Nix's Substituter List Is Not a Routing Table

30 points by abhin4v a day ago on lobsters | 5 comments

Table of Contents

Nix’s substituter model is one of those designs that is almost right, but isn’t exactly there. It is simple in itself: you list a few binary caches in nix.conf, the daemon walks them in order, and if the path you want is anywhere on the internet a build doesn’t have to happen on your laptop. The binary cache is often listed as a strength of NixOS , but it’s actually a strength of Nix and a bare minimum for something like NixOS to work for users. Which is to say that it’s actually perfectly fine until you have a large enough multi-cache setup for your configuration’s dependencies, or in rarer cases, your projects dependencies. By which I mean multiple binary cache instances because you decided to fetch massive C++ and Rust projects from the internet.
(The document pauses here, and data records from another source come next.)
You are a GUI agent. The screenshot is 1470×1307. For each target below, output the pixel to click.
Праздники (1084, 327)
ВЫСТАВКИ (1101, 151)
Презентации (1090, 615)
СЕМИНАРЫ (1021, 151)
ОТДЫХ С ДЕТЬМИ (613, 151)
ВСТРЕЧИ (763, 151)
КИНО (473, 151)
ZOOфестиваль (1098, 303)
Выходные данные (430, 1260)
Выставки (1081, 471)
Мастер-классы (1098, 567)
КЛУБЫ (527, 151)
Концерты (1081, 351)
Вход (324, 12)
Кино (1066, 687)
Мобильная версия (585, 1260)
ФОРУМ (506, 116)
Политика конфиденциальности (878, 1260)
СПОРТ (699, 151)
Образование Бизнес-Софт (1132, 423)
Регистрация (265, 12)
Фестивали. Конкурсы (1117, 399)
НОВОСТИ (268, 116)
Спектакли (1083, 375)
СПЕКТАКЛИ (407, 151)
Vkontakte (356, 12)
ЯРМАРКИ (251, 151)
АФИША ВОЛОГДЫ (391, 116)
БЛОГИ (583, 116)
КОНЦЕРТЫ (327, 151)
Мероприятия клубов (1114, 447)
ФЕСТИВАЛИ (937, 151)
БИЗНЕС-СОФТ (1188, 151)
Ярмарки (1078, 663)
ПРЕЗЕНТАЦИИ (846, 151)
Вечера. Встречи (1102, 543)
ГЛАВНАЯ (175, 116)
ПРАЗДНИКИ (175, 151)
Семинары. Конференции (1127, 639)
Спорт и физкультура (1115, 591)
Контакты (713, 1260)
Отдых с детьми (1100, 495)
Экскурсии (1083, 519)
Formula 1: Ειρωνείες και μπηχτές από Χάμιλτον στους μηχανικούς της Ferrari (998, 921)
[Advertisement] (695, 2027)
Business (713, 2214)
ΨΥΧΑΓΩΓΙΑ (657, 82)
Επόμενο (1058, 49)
In such a case the first cache in your list is almost always https://cache.nixos.org. It is fast, it is global, and it does not have your overlay’s packages. The second tends to be something like the nix-community cache, because you usually pull something really useful ¹ from the nix-community organization. In less common cases you also add a third party project’s Cachix and occasionally, if you’re technical enough, your homelab’s private cache. In such a setup every narinfo lookup walks that list. Every nix-shell -p hello becomes a serialized scan across four hosts on three continents because Nix has no concept of which substituter is most likely to answer for this path. It just asks them all, in the order you wrote them down, one after the other.

The Shape of the Problem

To explain why a proxy is the right answer, you have to be honest about what Nix’s substituter logic is:

A loop over substituters, in order.
For each: HEAD /<hash>.narinfo. If 200, fetch and use it. If 404, continue.
No concurrency. No latency tracking. No memory of which cache won last time you asked for this hash.

The substituter list is a preference, not a routing table. There is a priority field, but it is a static integer chosen at config time. It does not know that cache.nixos.org is 40 ms away on your home connection and 800 ms away from the office VPN. It does not know that your private cache is the only one that has the path. It does not know anything, because there is nothing to know. The daemon is stateless on every request. For a tool that prides itself on being a model of declarative purity, the network layer underneath is still static and request-local.

ncro, Briefly

ncro—Nix Cache Route Optimizer, pronounced Necro—is a small HTTP proxy that sits between nix-daemon and your substituters. It is about three thousand lines of clean, performant Rust code. It does three things:

On a narinfo lookup, it races all configured upstreams in parallel with HEAD and remembers which one won.
On a NAR fetch, it streams the body straight through to the client. No disk. No buffer. No NAR ever lives on the proxy.
It keeps a small, bounded SQLite table of route decisions so a restart doesn’t force it to relearn the entire world.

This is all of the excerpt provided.